Final Solution
- First edition
- Author: David Cesarani
- Language: English
- Genre: Non-fiction
- Publisher: Macmillan
- Publication date: 2016

= Final Solution (Cesarani book) =

2016 nonfiction book

Final Solution: The Fate of the Jews 1933–1949 is a 2016 non-fiction book by David Cesarani.

In The Daily Telegraph Sarah Helm stated that the book is "demonstrating with urgency and verve how Hitler’s progress towards mass extermination of the Jews was never pre-planned or preordained." Instead, according to Helm, the book demonstrates that "improvisation and chance" were crucial to the Holocaust. Helm added that the book shows that people who collaborated with the Nazis did much of the work in the Holocaust rather than the Nazis themselves, and it also "challenges the widely held view that the extermination of the Jews was ever Hitler’s first priority."

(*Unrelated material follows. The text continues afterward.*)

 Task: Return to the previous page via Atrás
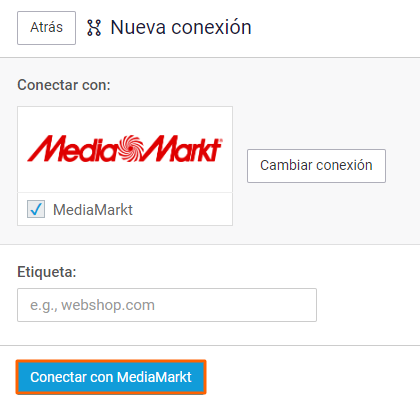46,28
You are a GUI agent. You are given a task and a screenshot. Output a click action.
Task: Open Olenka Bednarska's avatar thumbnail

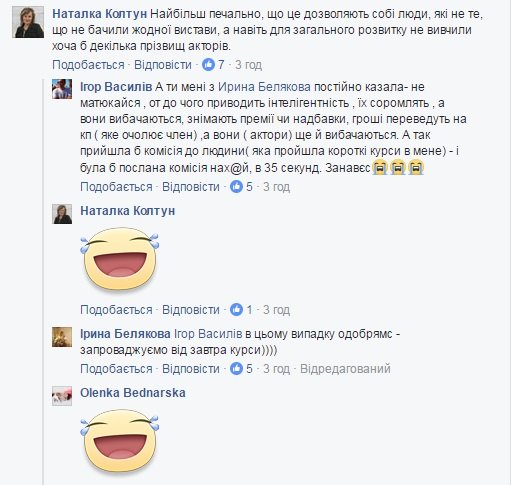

In The New York Times Nicholas Stargardt stated that "Cesarani finally wrote the book he had turned away from writing 15 years earlier."

==Contents==
In one part of the book Cesarani argues that the word "Holocaust" is faulty and suggests ending the use of the term. Cesarani argues that the term and others like genocide cause the public to treat the mass killings as being separate from the events that caused them.

Helm adds that the book's author "barely mentions the non-Jewish victims, holding fast to his own preconceived notion" of the Jewish and non-Jewish death campaigns being distinct.

Stargardt wrote that the book uses "a timbre that is clear and somber, the voice of classical realism".

Jack Fischel of the Jewish Book Council stated that Cesarani's thesis does not take into account how plans to deport Jews to Madagascar and alternate plans prior to the finalizing of the Holocaust would have killed Jews anyway.

Nick Fraser of The Guardian stated that "This is a book as hard to read as a set of Human Rights Watch reports."

==Reception==
Helm gave the book five stars, writing that it is "the most authoritative and urgent voice to present" the Holocaust as not having been planned beforehand.

Fraser wrote that "I don’t think he’s wholly successful, but this isn’t really a criticism because, without the empathetic inspiration of art, it may be impossible truly to understand what happened."